● **TASK DIRECTIONS**: Counting only lines below that contain the string "path", give the total as a single number.

● **RECORDS PROVIDED**:

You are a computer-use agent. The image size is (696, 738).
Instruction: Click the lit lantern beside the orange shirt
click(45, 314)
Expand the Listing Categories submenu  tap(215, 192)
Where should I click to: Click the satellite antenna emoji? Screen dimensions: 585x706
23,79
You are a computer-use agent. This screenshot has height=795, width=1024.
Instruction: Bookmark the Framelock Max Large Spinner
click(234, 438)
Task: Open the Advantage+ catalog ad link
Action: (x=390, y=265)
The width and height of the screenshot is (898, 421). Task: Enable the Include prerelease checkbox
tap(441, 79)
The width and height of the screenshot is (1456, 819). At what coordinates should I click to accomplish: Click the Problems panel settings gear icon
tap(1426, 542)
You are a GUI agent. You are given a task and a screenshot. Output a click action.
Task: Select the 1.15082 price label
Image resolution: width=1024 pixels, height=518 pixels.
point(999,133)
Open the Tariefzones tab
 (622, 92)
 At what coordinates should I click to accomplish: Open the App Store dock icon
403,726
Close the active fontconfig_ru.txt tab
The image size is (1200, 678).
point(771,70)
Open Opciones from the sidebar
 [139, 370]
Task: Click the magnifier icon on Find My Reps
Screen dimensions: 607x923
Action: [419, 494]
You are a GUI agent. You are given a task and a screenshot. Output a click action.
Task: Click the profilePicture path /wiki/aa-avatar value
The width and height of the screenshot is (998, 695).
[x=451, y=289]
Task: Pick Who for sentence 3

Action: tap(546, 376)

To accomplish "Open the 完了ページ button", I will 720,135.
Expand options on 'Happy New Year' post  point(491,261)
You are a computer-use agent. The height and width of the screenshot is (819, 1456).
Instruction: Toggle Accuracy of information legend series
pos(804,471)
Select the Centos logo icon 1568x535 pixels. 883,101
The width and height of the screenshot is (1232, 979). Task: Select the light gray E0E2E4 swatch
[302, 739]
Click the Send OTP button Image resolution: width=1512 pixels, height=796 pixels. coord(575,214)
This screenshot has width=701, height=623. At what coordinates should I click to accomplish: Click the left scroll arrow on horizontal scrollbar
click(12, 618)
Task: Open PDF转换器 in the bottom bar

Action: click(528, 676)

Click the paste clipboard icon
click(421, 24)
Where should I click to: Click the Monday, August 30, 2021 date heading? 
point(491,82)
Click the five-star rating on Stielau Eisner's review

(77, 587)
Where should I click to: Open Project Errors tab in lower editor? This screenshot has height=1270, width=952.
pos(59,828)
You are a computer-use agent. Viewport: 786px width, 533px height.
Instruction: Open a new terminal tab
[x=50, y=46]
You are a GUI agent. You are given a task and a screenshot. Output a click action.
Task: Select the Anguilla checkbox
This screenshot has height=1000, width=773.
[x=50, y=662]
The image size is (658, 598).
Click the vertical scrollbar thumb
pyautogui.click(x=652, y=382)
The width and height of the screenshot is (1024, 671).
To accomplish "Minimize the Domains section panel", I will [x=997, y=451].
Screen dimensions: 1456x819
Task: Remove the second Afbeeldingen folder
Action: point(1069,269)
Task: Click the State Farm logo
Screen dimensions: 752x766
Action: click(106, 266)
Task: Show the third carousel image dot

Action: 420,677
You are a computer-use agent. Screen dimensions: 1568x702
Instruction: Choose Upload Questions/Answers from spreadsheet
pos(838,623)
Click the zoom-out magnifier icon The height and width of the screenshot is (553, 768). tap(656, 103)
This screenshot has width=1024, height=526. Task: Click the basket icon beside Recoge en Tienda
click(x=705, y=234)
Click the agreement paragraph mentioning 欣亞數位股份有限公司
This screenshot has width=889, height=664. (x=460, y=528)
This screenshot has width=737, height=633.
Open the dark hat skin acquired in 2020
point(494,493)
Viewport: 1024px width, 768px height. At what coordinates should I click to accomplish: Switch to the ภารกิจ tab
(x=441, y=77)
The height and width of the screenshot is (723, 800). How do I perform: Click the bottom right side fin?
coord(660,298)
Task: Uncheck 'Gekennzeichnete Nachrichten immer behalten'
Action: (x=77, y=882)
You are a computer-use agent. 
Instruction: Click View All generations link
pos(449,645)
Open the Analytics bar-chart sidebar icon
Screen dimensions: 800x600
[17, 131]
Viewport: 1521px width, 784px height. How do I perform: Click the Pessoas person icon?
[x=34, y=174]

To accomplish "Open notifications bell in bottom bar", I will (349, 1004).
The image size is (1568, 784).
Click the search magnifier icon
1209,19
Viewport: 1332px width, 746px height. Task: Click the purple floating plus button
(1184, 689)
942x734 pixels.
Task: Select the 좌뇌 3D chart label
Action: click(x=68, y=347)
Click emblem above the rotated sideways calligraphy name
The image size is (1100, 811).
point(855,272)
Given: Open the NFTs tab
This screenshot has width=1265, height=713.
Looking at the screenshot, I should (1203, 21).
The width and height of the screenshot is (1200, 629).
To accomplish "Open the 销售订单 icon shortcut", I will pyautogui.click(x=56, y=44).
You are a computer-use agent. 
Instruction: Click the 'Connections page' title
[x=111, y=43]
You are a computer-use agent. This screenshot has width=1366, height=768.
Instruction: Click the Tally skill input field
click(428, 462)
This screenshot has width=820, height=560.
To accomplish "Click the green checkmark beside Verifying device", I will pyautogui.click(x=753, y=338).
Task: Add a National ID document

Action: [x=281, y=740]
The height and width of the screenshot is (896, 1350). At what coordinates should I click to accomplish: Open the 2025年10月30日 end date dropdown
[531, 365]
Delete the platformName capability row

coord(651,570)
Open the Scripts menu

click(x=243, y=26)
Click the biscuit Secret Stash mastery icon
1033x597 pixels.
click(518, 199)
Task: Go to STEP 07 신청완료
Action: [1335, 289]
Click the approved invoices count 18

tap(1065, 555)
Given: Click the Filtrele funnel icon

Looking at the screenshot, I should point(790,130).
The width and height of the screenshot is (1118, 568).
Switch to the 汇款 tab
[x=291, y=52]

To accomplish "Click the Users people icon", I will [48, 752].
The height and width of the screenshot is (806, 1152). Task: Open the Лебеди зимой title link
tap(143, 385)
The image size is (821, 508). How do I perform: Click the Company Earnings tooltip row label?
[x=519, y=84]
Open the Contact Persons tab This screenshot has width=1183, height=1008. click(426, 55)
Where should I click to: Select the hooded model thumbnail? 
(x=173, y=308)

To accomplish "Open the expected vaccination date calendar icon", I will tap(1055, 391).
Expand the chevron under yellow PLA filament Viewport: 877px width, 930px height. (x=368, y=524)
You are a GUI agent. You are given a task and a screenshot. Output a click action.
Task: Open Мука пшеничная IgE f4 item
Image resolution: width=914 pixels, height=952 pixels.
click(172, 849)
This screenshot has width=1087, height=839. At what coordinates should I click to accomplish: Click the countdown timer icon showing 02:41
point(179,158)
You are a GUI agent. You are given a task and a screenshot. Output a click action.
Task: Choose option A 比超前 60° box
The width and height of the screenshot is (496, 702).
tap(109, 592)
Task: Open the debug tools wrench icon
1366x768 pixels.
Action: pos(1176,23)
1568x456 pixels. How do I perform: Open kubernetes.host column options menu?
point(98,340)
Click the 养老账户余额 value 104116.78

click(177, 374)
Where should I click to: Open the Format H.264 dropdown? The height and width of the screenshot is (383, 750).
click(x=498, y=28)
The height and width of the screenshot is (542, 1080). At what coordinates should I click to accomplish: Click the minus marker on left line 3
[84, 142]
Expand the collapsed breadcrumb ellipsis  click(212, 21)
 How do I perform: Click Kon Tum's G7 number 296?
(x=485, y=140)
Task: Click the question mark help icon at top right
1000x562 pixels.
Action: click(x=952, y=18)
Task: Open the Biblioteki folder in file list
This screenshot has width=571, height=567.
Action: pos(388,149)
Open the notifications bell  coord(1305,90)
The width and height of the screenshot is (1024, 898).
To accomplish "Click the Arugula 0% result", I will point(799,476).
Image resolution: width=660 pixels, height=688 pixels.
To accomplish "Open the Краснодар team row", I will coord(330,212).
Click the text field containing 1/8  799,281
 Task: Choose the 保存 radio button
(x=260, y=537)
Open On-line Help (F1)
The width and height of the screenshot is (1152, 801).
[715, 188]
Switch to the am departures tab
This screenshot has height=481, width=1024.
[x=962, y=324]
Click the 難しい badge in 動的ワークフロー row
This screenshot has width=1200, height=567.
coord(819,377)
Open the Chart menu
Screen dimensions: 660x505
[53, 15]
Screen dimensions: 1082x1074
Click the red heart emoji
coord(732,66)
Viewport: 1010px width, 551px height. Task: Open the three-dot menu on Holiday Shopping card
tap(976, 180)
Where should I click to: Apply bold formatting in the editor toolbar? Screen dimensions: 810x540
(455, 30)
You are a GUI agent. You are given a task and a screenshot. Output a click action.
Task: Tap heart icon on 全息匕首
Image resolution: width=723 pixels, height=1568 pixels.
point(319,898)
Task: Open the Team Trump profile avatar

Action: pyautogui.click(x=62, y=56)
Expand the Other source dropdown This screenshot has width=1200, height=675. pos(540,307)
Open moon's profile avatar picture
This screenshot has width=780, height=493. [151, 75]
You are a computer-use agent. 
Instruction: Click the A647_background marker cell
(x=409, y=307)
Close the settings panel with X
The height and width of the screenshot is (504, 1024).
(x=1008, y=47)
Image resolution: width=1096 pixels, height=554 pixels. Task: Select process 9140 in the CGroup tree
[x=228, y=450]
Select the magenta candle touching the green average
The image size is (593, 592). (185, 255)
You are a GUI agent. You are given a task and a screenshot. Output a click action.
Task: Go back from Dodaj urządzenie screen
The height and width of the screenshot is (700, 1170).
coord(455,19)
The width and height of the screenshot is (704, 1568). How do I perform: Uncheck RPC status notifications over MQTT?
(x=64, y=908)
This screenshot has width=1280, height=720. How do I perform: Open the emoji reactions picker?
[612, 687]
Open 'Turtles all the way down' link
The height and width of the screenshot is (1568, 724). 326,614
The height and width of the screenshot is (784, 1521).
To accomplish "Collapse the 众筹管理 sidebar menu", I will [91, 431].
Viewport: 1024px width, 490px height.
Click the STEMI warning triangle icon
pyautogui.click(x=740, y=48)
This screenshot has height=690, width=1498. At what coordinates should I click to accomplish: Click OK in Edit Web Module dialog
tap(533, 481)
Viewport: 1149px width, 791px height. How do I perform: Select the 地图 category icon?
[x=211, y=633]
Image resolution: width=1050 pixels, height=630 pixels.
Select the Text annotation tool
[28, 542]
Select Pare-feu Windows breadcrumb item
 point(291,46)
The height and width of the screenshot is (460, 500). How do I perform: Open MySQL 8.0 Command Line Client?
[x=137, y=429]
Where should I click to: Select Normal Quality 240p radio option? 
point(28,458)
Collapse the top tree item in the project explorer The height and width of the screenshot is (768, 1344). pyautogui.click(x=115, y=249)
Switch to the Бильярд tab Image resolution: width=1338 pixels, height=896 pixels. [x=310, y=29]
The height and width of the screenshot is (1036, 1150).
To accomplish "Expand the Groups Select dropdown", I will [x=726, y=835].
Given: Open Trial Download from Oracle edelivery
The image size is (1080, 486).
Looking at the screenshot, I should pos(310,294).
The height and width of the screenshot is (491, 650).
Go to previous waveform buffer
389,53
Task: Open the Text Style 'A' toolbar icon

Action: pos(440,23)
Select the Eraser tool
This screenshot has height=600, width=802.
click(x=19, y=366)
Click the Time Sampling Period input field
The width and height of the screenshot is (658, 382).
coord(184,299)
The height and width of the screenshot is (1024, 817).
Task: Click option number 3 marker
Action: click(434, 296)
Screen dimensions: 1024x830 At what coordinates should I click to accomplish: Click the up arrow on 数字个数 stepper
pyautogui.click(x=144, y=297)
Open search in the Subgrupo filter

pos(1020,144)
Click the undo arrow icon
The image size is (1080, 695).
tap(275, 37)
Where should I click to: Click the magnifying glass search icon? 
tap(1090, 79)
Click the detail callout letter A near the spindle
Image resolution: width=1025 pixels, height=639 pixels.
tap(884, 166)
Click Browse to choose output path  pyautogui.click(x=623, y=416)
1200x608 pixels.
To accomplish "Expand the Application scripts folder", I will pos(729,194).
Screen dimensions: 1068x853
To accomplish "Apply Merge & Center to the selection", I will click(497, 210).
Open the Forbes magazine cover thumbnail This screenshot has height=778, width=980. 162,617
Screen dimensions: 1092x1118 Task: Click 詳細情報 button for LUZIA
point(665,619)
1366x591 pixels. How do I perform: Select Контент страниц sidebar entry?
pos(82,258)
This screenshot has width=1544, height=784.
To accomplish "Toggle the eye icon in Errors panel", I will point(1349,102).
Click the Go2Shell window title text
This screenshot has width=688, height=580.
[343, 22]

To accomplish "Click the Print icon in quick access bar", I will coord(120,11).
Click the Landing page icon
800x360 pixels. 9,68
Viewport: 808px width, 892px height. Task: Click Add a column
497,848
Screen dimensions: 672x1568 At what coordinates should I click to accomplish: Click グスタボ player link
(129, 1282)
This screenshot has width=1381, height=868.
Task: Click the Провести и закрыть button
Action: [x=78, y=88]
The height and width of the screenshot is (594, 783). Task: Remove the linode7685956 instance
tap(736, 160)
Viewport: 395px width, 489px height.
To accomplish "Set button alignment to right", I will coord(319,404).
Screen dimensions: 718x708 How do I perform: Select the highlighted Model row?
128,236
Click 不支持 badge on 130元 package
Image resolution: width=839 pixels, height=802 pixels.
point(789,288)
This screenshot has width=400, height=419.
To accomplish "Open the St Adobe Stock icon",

● **RESULT**: 2